[Screenshot grounding data]
---------------

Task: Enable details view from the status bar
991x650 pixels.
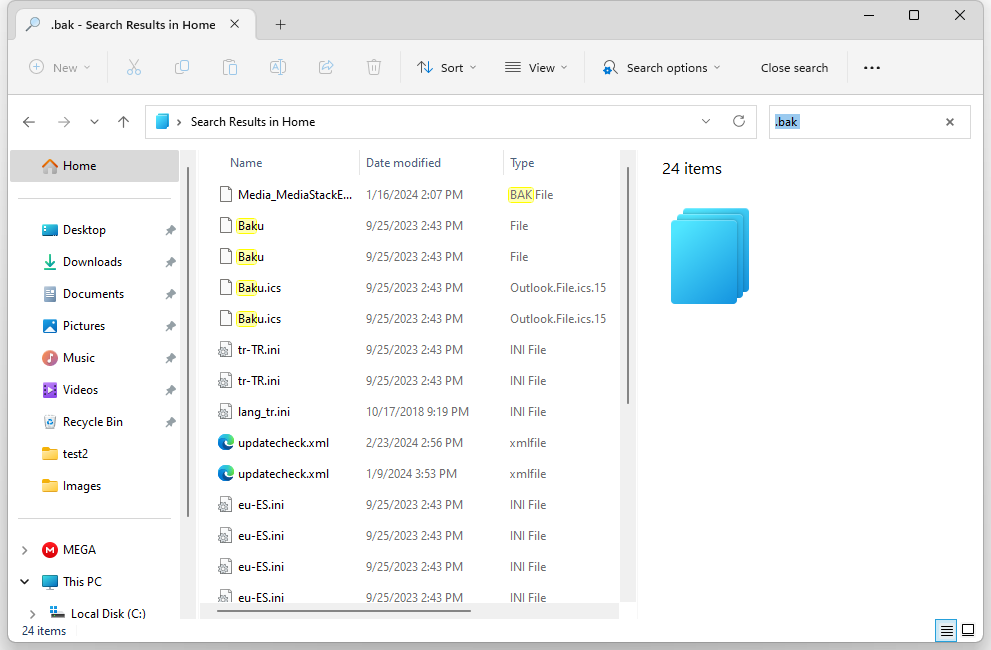Action: point(945,630)
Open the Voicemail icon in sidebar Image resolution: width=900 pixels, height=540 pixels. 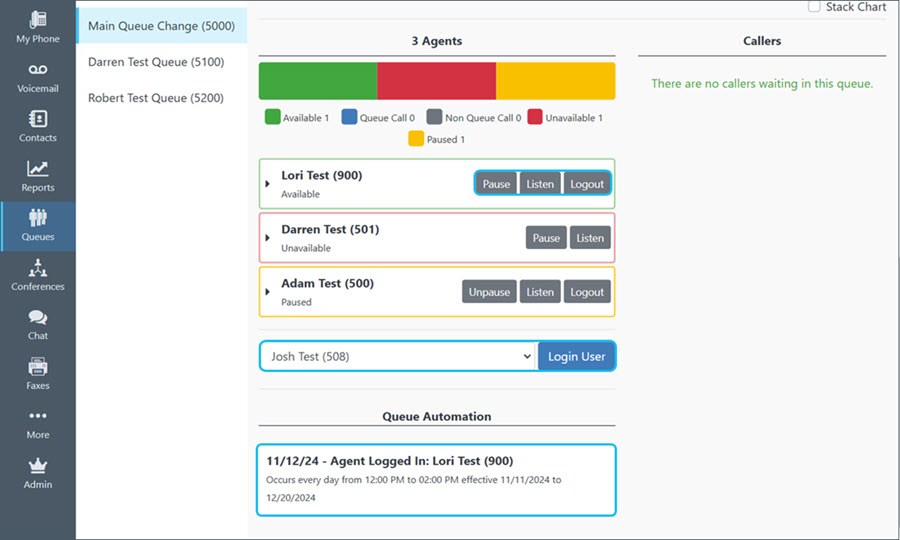[x=38, y=69]
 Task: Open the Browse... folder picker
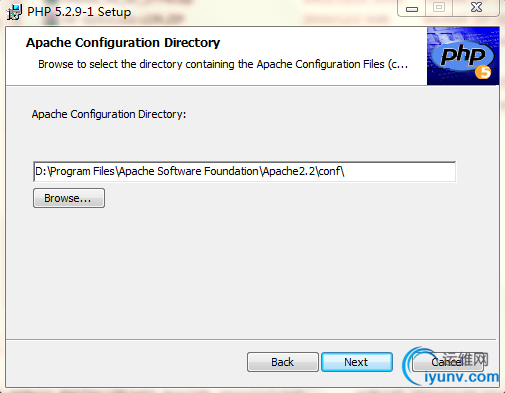tap(69, 198)
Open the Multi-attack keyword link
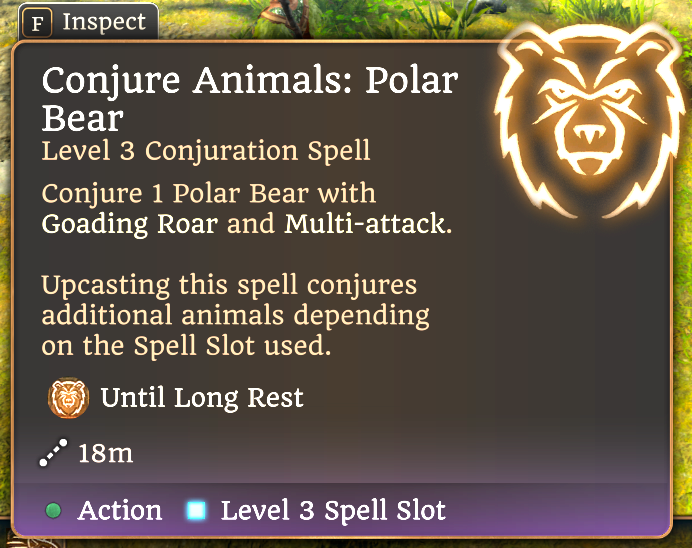Screen dimensions: 692x548 click(x=366, y=223)
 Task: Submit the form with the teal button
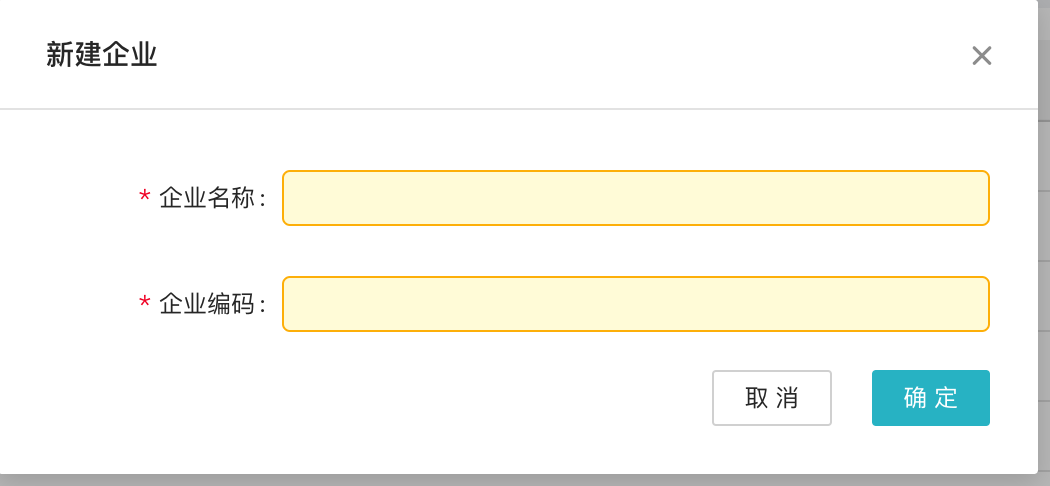[x=930, y=398]
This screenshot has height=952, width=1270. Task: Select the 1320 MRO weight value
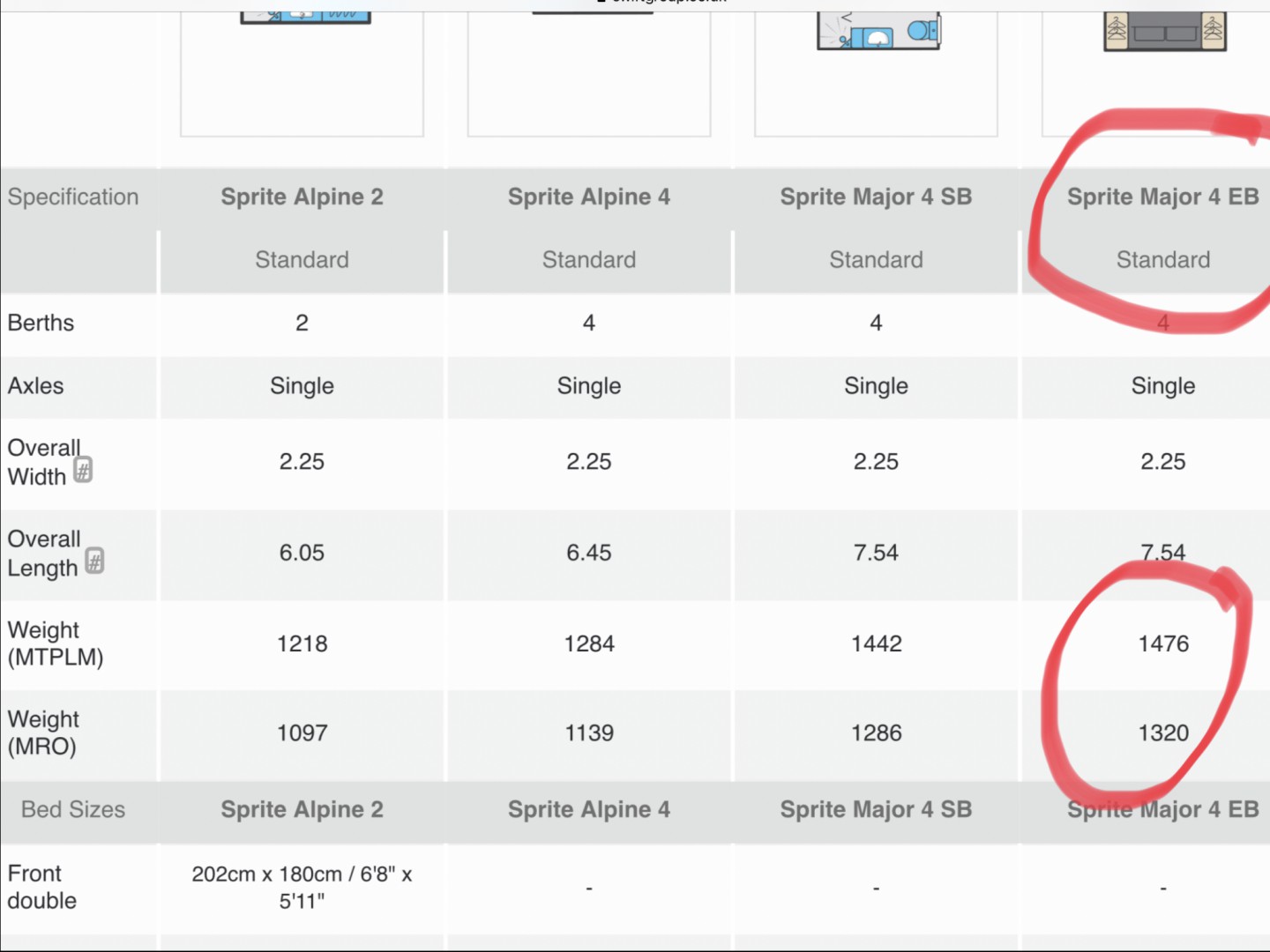(x=1163, y=733)
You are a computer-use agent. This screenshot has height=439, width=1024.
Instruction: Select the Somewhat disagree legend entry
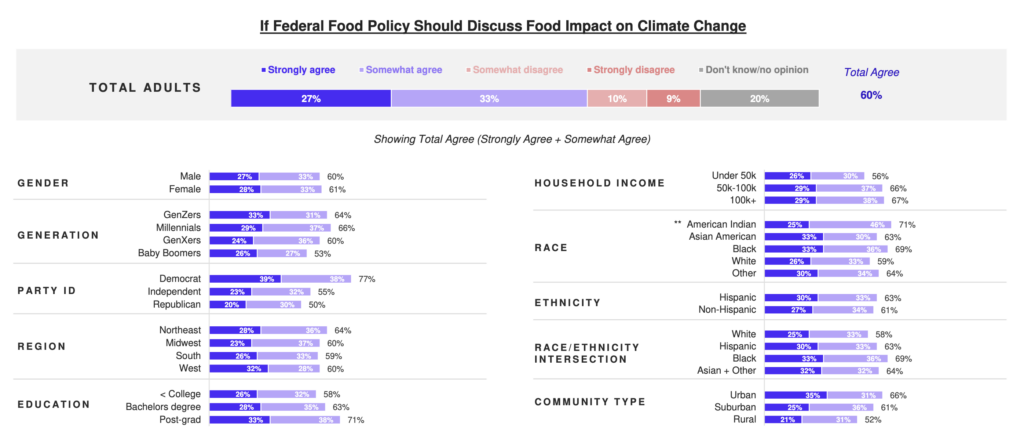pyautogui.click(x=515, y=70)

---------------

**Task goal:** Exact copies of the lines from the one containing "Task: Submit the form with the teal button" through the final line of the data are required; pictures are to be omitted.

**Reply to the exercise:**
 Task: Submit the form with the teal button
[x=930, y=398]
This screenshot has height=952, width=1270. Task: Select the 1320 MRO weight value
(x=1163, y=733)
You are a computer-use agent. This screenshot has height=439, width=1024.
Instruction: Select the Somewhat disagree legend entry
pyautogui.click(x=515, y=70)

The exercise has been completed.